Âkif'in ahlâklı duruşu çok etkiledi beni. Bilmediğimiz, tanımadığımız bir insan... Hayatta görmediğimiz peygamberî bir ahlâka sahip!

2
Âkif bizim yaptığımız gibi insanları kategorize etmiyor. 'Biz ve onlar' diye bir ayrımı yok. Mithat Cemal gibi seküler hayat tarzına sahip bir insan Âkif'in yanında 30 küsur sene bulunmuş. Babanzâde gibi çok dindar bir insan da Âkif'le beraber.

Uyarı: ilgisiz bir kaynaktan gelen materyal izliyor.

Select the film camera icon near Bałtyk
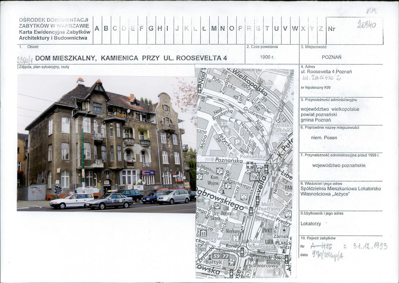 (231, 262)
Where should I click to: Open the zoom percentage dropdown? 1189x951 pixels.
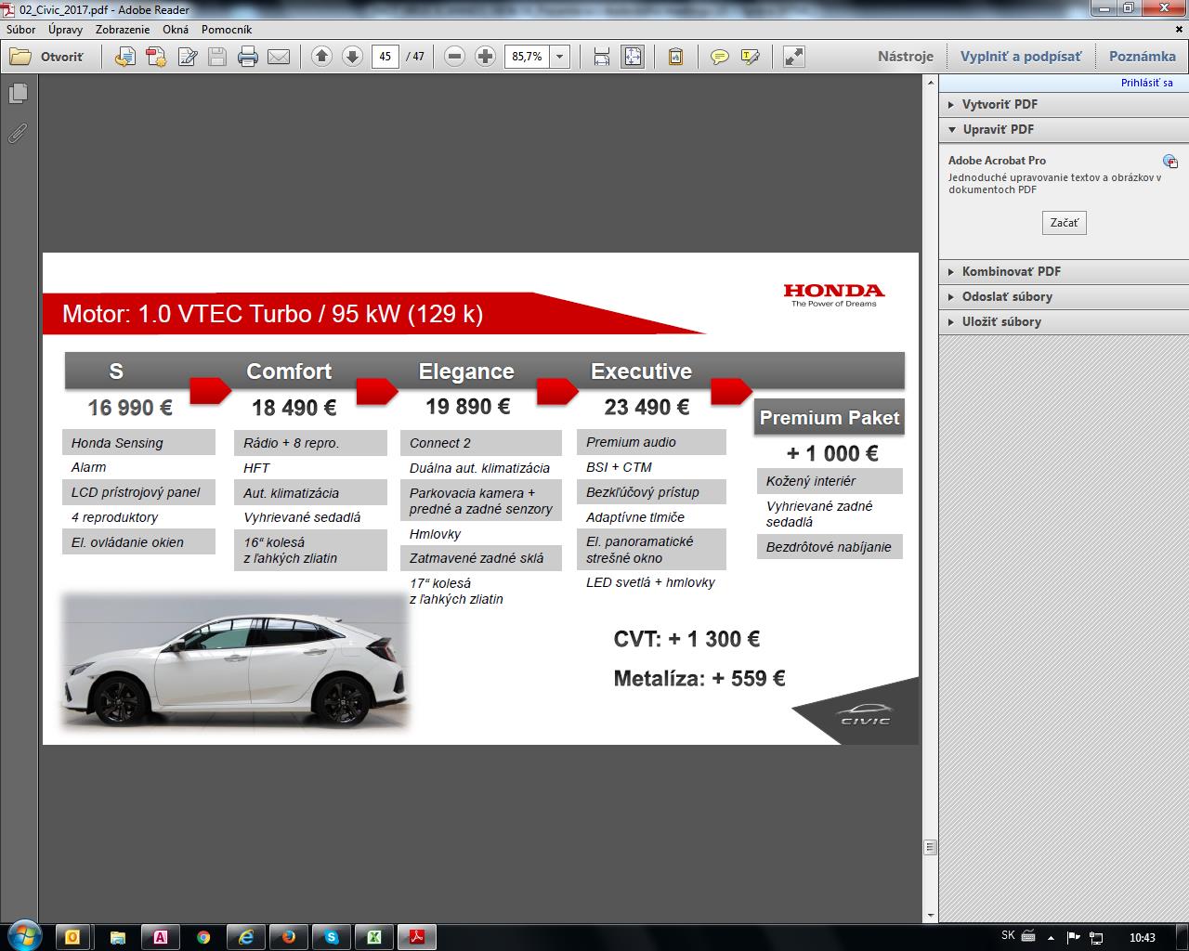560,57
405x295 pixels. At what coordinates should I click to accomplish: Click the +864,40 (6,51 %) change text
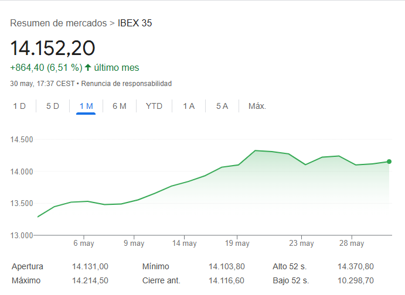click(46, 67)
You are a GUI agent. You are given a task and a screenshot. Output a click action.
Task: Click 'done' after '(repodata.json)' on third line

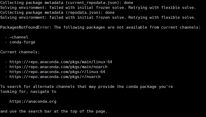[110, 12]
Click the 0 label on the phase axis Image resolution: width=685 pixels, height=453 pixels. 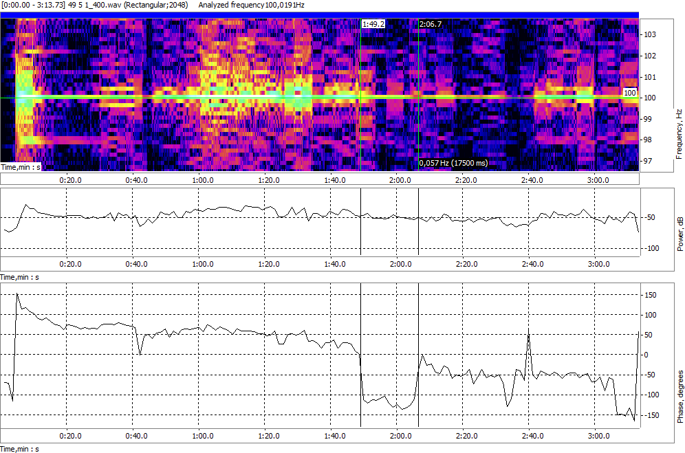tap(646, 355)
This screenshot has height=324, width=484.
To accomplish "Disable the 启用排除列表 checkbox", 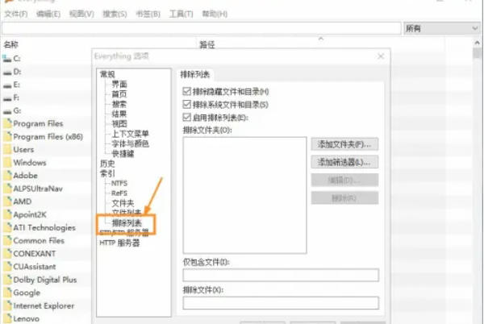I will coord(188,118).
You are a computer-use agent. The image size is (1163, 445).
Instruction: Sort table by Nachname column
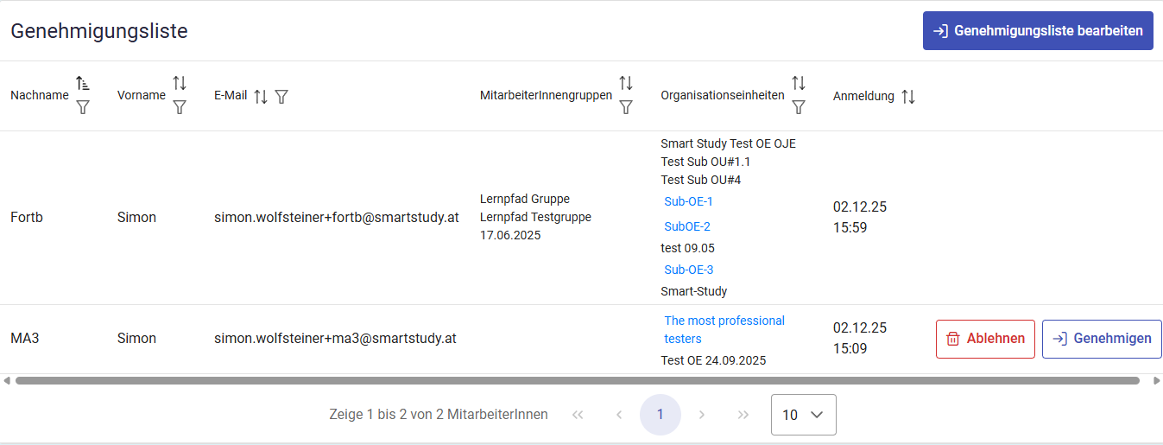pyautogui.click(x=83, y=83)
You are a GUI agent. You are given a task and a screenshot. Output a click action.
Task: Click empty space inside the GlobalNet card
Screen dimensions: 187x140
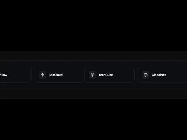coord(176,75)
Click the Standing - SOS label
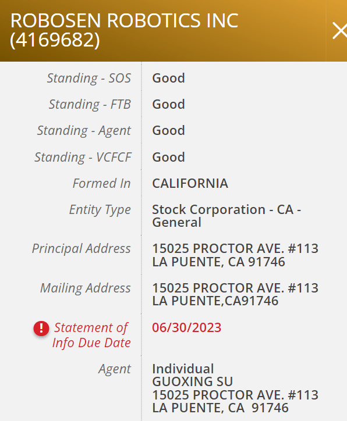This screenshot has height=421, width=347. [88, 78]
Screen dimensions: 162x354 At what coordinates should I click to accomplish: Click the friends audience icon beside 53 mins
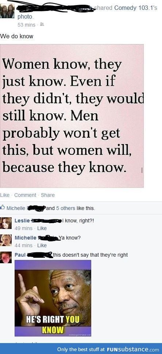[x=42, y=24]
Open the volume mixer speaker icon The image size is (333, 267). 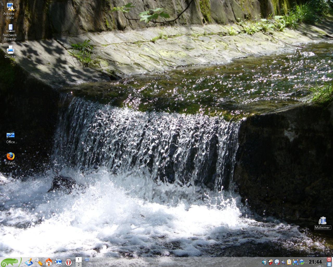click(264, 262)
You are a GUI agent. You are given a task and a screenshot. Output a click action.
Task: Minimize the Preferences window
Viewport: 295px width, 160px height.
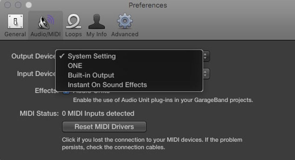18,5
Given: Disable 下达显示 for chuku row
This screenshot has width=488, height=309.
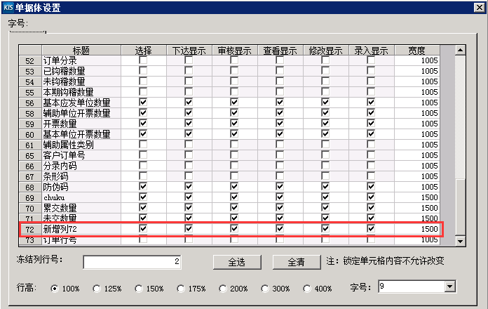Looking at the screenshot, I should (189, 197).
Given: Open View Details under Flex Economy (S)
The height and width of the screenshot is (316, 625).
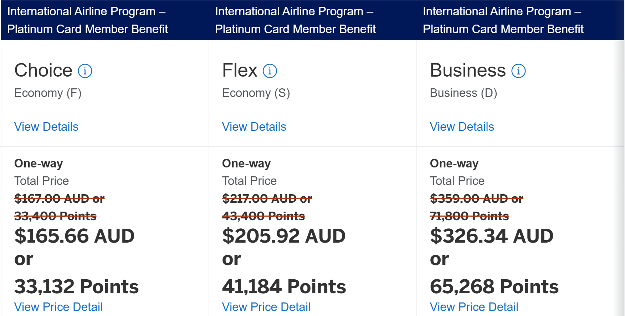Looking at the screenshot, I should coord(254,127).
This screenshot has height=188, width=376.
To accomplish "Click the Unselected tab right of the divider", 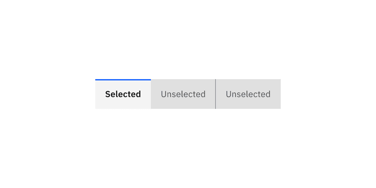I will coord(248,94).
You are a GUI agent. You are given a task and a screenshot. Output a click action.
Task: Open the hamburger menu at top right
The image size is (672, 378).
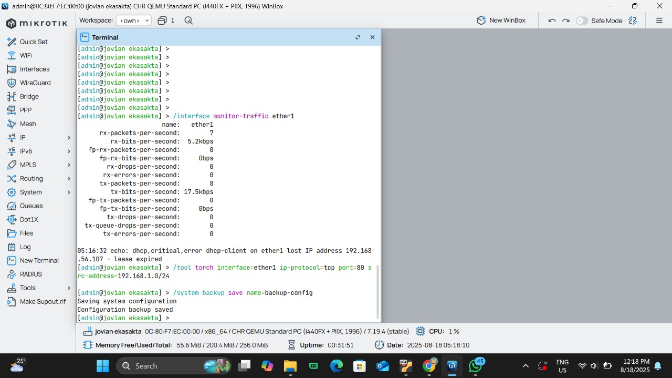(x=659, y=21)
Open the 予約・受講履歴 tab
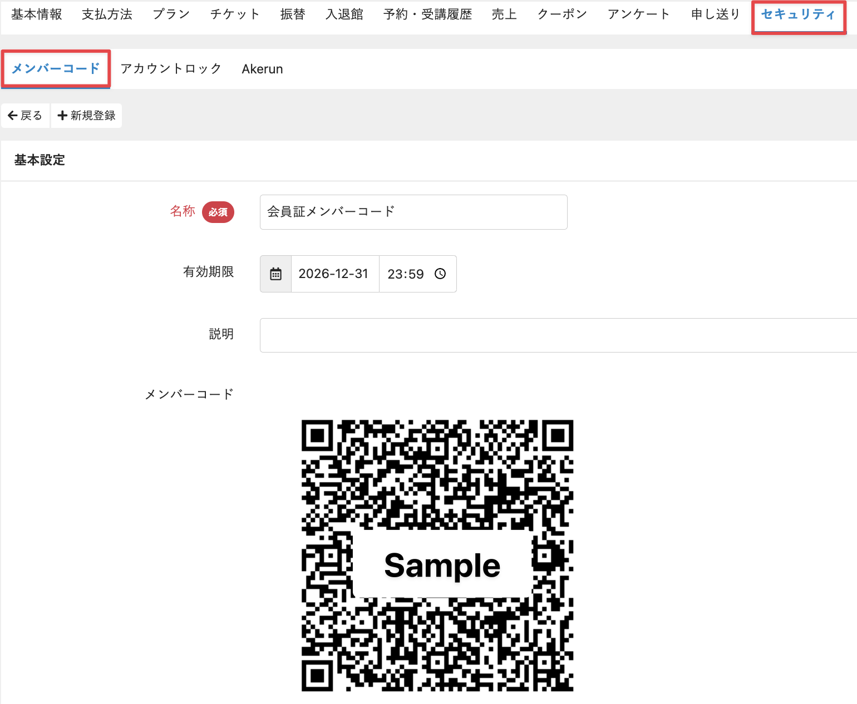The width and height of the screenshot is (857, 704). pyautogui.click(x=427, y=14)
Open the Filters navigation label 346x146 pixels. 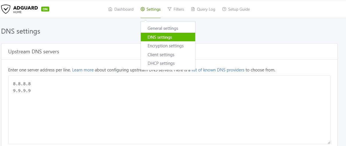[x=179, y=9]
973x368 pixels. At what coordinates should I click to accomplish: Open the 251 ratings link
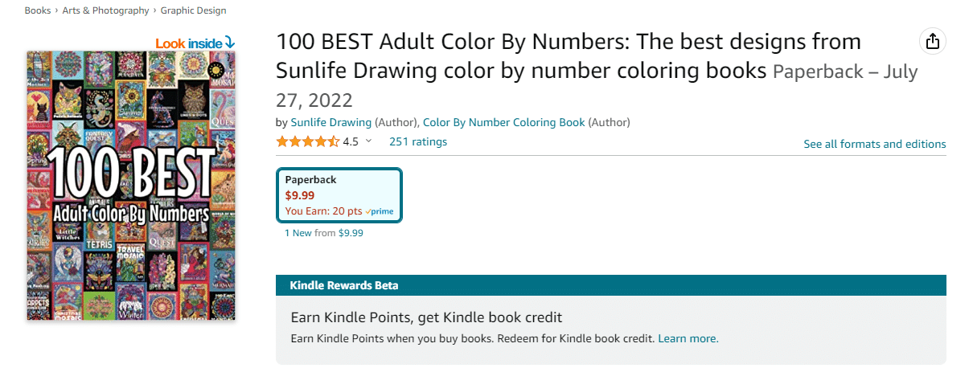[418, 142]
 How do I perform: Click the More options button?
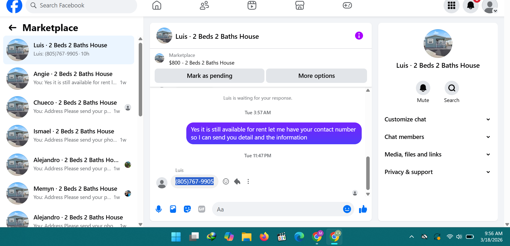(317, 76)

Abbas Halim Paşa gibi Türkiye'nin ve Mısır'ın en zengin insanlarından biri de o halkada, sokaklarda yaşayan Neyzen Tevfik de. İnsanların ne fikrine, ne zenginliğine, ne de mevkiine bakıyor.

3
“Kahire'de neler var?

El-Ezher'de Türklerin kaldığı, Âkif'in sohbet ettiği yerler duruyor. Mahmudiye Medresesi var, Kahire Üniversitesi'nde adını taşıyan bir anfi bulunuyor. Hilvan'daki evi de duruyor ama oraya özellikle gitmedim. Mal sahibinin ziyaretlerden rahatsız olduğunu söylediler.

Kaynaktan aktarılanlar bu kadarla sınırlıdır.